Problem statement:
Repeat exactly the lines of the records below, starting at the line containing "The width and height of the screenshot is (1000, 711)." and ending at the line containing "Open the Dec". Leave the pictures out.

Given records:
+++++
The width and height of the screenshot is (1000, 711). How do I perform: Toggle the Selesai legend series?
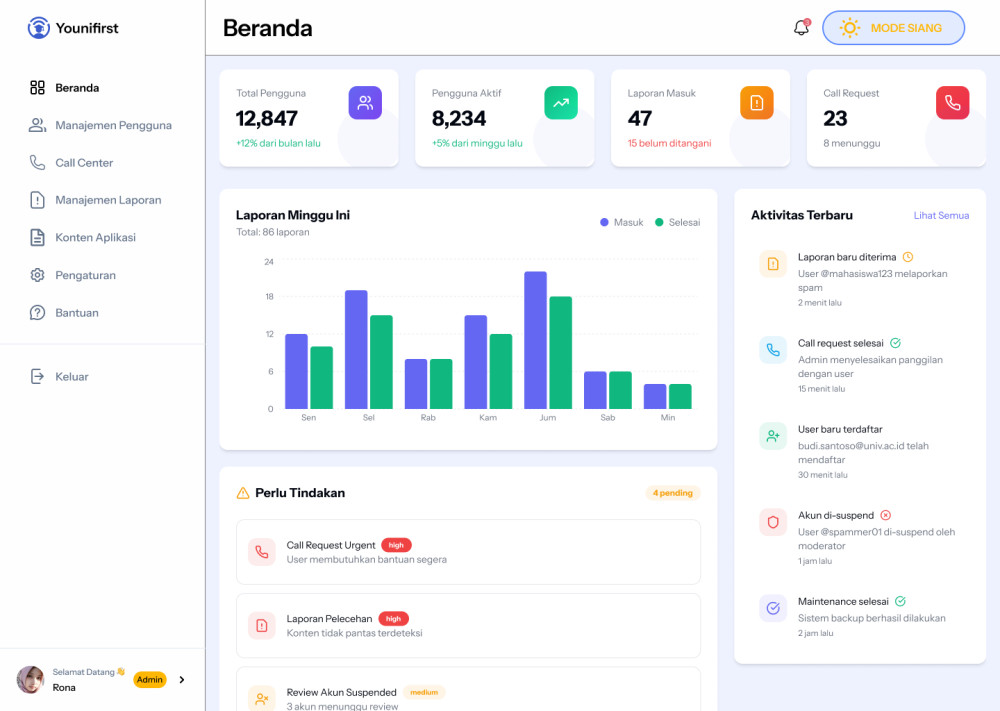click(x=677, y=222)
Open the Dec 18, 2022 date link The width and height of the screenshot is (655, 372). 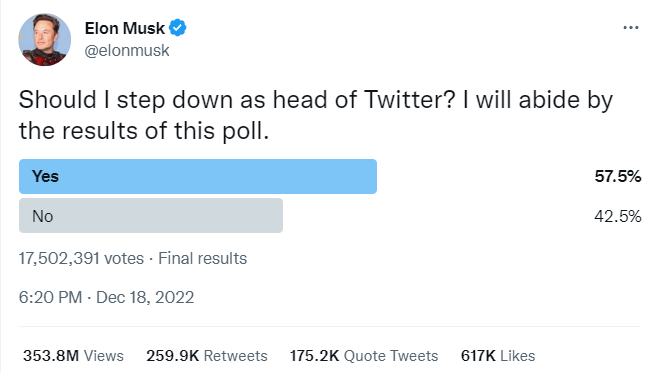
+++++
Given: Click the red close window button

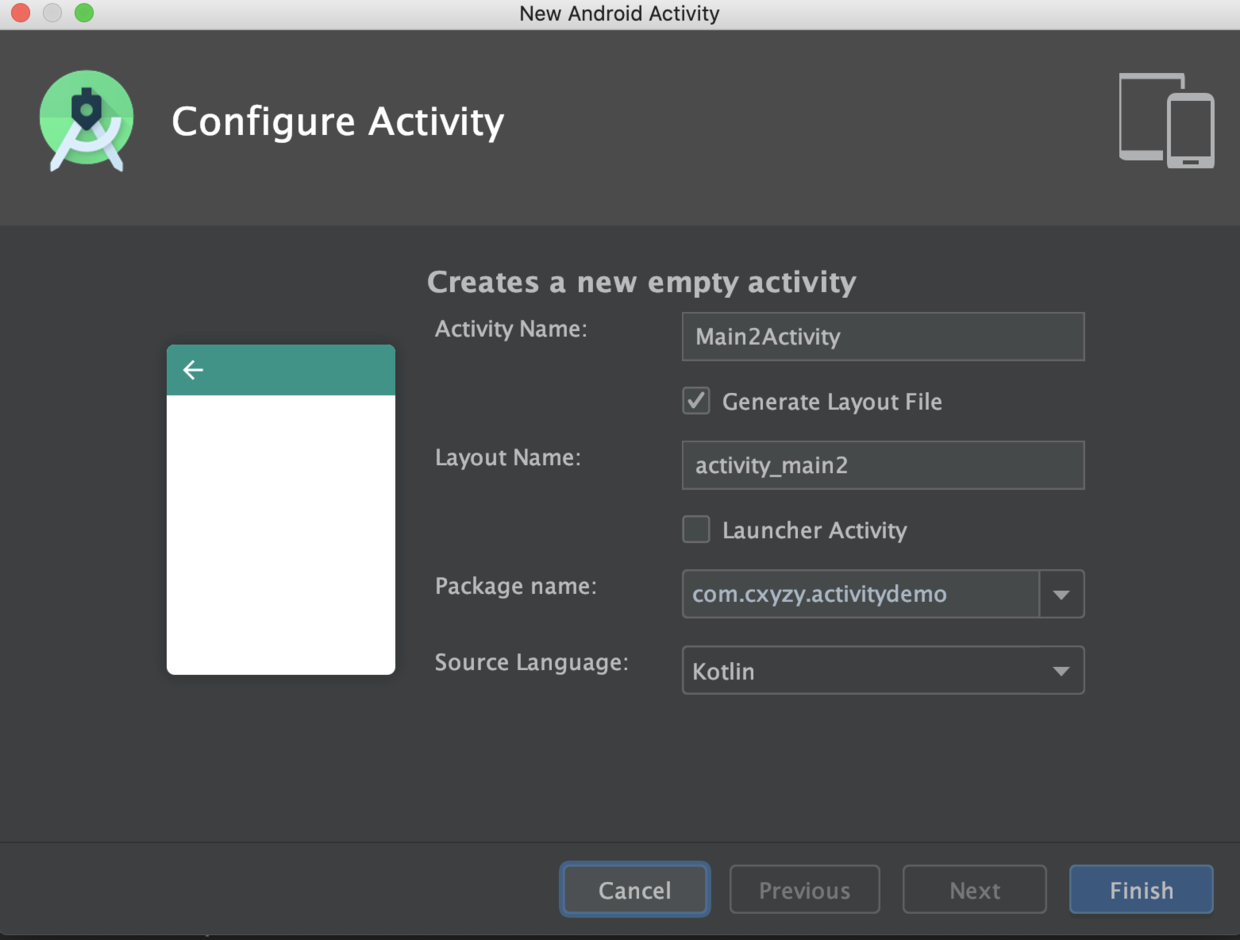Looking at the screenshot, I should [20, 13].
+++++
Exercise result:
The width and height of the screenshot is (1000, 711). How do I perform: Toggle the Selesai legend series?
click(x=677, y=222)
Open the Dec 18, 2022 date link The width and height of the screenshot is (655, 372). 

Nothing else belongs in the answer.